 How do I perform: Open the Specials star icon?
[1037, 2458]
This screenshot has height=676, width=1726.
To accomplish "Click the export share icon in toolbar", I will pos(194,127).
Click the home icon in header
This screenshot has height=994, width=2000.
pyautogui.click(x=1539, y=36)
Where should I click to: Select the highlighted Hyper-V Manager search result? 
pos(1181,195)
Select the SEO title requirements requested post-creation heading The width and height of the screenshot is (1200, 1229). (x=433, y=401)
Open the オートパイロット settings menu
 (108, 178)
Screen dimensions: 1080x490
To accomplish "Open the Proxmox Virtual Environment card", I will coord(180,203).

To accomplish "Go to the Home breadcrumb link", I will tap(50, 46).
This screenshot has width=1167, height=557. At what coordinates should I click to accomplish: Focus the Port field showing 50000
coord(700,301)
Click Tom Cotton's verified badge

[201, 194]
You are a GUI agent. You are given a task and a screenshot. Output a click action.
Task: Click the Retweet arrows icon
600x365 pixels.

> [REQUIRED WORK]:
The full listing should be output exactly, line for line.

> [RESULT]:
 How do I perform: Open the Specials star icon?
[1037, 2458]
This screenshot has height=676, width=1726.
To accomplish "Click the export share icon in toolbar", I will pos(194,127).
Click the home icon in header
This screenshot has height=994, width=2000.
pyautogui.click(x=1539, y=36)
Where should I click to: Select the highlighted Hyper-V Manager search result? 
pos(1181,195)
Select the SEO title requirements requested post-creation heading The width and height of the screenshot is (1200, 1229). (x=433, y=401)
Open the オートパイロット settings menu
 (108, 178)
Screen dimensions: 1080x490
To accomplish "Open the Proxmox Virtual Environment card", I will coord(180,203).

To accomplish "Go to the Home breadcrumb link", I will tap(50, 46).
This screenshot has width=1167, height=557. At what coordinates should I click to accomplish: Focus the Port field showing 50000
coord(700,301)
Click Tom Cotton's verified badge

[201, 194]
You are a GUI agent. You are given a task and a screenshot. Output a click action.
Task: Click the Retweet arrows icon
600x365 pixels.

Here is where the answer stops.